Member of the Parliament of the Azerbaijan Democratic Republic(ADR)
- In office December 1918 – April 1920

Personal details
- Born: 17 October 1866 Elisabethpol, Elisabethpol Governorate, Russian Empire
- Died: 15 June 1920 (aged 53) Baku, Azerbaijan Soviet Socialist Republic

= Abuzar bey Rzayev =

Azerbaijani architect-engineer

Abuzar Bey Rzayev (Abuzər bəy Rzayev, (b. 12 September 1887, Ganja, Russian Empire – d. 15 June 1920, Baku) The first qualified architect-engineer of Ganja, one of the active participants of the Azerbaijani national liberation movement. Member of the Parliament of the Azerbaijan Democratic Republic. He was a member of Rafibeyli family.

== Life ==
He received his secondary education at the madrasa in the Shah Abbas Mosque. He later graduated from the Tbilisi Realni School and received his higher education at the Moscow Technical School in 1899.

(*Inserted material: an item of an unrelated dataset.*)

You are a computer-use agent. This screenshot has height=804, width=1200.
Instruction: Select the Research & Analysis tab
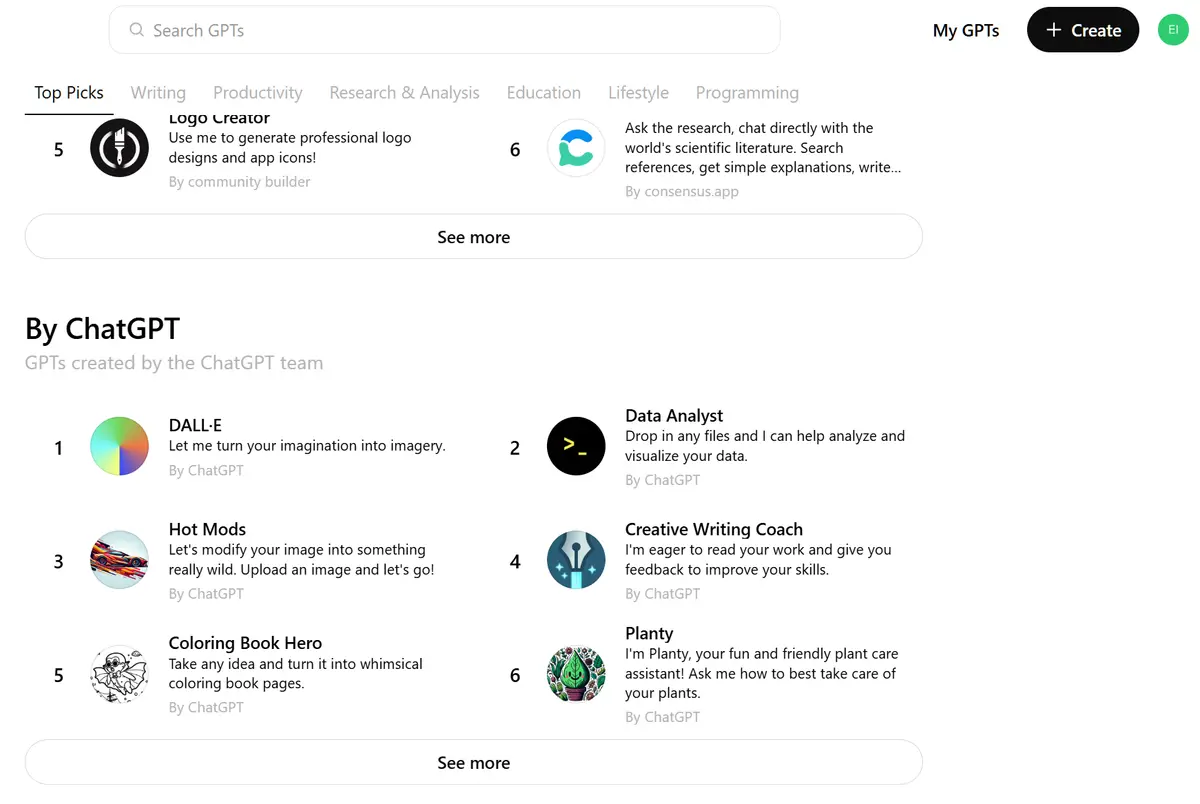404,93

From 1899, Musa Naghiyev and Murtuza Mukhtarov worked as engineers and then as mine managers at the Bibiheybat oil fields. Due to the crisis in the oil industry, he moved to Ganja in 1909, after which he was elected deputy head of the Ganja city administration (city head), and worked effectively in the field of drinking water supply of the city. He was a member of the Ganja Provincial Executive Committee, established after the February Revolution (1917).

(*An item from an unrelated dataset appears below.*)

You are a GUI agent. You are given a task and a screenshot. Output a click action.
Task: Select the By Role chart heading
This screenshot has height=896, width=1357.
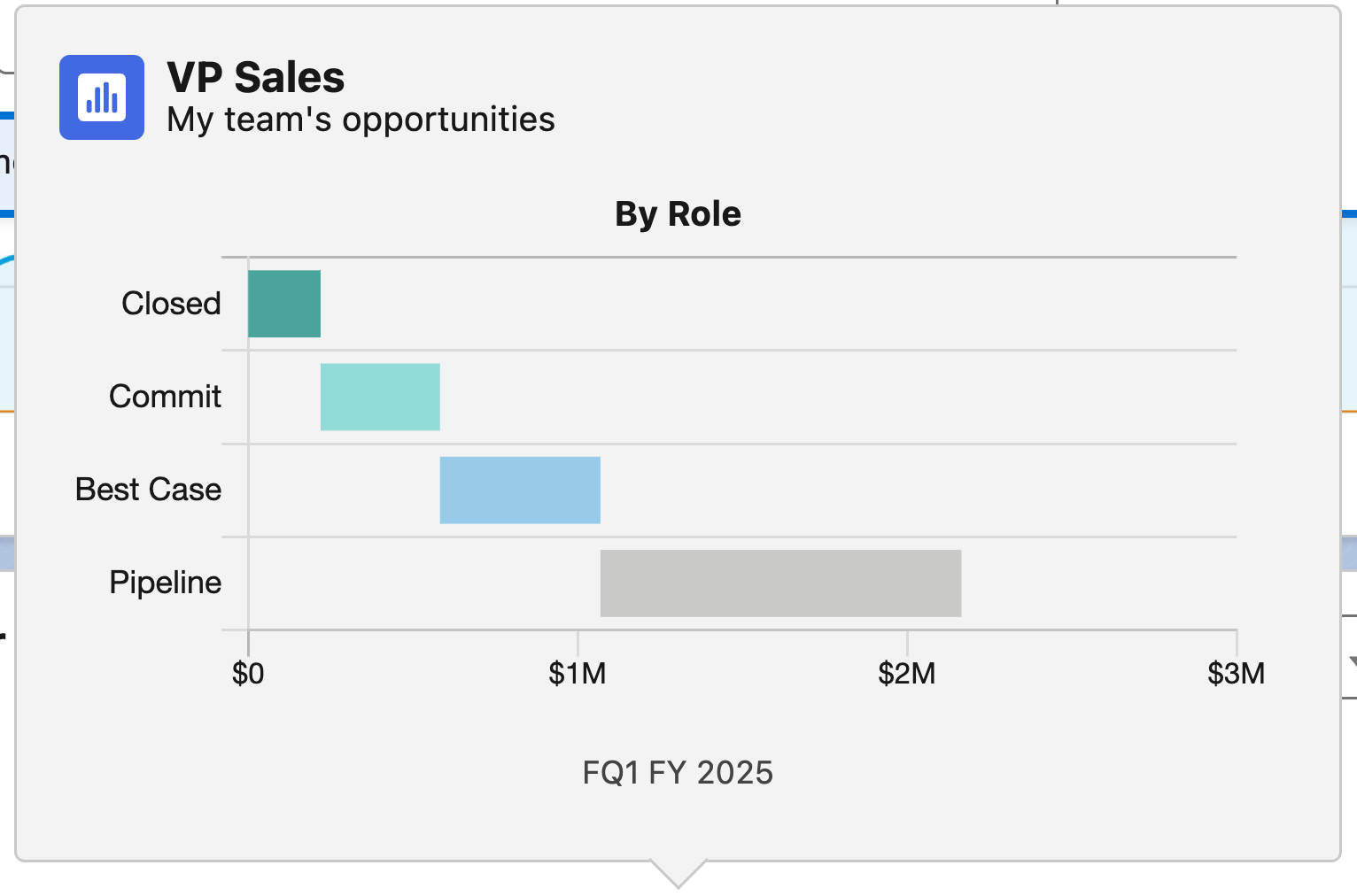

According to the decision of the Azerbaijani National Council to convene the parliament, he was elected a deputy from Ganja. He represented the "Neutrals" faction in the parliament, after dissolution of "Neutrals" faction, he moved to "Musavat" and the neutral faction in October 1919. At the same time, he was a member of the finance and budget commission, and later chairman. After the April occupation (1920), he worked as the director of the oil fields of Bibiheybat region for some time, and on June 15, 1920, he was arrested and shot by the Bolsheviks.